* Task statement: All lines in the material containing the word "input" need to be copied.

* Data extracts:
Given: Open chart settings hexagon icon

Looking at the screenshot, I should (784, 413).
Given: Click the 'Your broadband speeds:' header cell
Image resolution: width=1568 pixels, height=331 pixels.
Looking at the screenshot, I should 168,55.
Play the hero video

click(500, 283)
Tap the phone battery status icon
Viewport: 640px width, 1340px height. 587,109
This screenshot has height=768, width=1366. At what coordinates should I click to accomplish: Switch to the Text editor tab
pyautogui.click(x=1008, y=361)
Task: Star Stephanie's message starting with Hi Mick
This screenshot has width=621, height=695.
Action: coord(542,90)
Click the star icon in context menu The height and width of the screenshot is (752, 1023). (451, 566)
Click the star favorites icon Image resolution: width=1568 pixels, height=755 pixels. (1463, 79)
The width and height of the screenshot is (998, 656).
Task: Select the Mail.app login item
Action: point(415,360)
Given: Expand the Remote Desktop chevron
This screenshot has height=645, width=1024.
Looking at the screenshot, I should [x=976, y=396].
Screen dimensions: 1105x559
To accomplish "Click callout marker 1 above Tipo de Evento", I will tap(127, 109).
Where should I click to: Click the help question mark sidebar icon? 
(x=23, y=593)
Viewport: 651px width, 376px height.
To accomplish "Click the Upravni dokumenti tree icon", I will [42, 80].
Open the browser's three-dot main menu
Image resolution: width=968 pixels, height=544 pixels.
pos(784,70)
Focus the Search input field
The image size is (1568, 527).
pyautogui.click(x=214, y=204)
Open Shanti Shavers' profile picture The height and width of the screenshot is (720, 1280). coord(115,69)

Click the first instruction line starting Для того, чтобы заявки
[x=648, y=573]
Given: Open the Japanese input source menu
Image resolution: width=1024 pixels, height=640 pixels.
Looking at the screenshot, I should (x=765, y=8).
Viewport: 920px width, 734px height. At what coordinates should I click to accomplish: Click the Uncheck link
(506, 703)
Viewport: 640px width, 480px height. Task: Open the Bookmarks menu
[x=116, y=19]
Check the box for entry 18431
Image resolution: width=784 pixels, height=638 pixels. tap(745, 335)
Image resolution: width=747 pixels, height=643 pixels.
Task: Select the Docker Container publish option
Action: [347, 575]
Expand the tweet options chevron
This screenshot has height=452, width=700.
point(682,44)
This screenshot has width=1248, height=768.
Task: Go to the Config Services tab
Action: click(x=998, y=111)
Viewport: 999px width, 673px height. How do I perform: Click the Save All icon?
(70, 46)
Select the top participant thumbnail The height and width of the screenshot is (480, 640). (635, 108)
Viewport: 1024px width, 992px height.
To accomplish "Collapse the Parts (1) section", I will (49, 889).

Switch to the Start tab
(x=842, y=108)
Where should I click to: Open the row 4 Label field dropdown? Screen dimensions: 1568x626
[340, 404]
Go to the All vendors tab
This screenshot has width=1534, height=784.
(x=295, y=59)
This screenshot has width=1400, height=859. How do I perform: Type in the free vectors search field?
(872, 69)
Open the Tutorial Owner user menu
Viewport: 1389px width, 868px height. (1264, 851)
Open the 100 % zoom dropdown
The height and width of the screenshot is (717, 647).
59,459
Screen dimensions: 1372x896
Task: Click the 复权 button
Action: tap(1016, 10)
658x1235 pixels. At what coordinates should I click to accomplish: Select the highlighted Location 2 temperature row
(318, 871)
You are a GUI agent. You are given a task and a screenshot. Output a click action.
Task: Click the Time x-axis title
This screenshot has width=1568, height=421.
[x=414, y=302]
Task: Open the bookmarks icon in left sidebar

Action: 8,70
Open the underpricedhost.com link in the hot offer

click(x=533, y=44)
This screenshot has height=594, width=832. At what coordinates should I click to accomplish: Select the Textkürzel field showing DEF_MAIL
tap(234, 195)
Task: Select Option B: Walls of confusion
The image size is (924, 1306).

* Response to the task:
Focus the Search input field
Given: Open the Japanese input source menu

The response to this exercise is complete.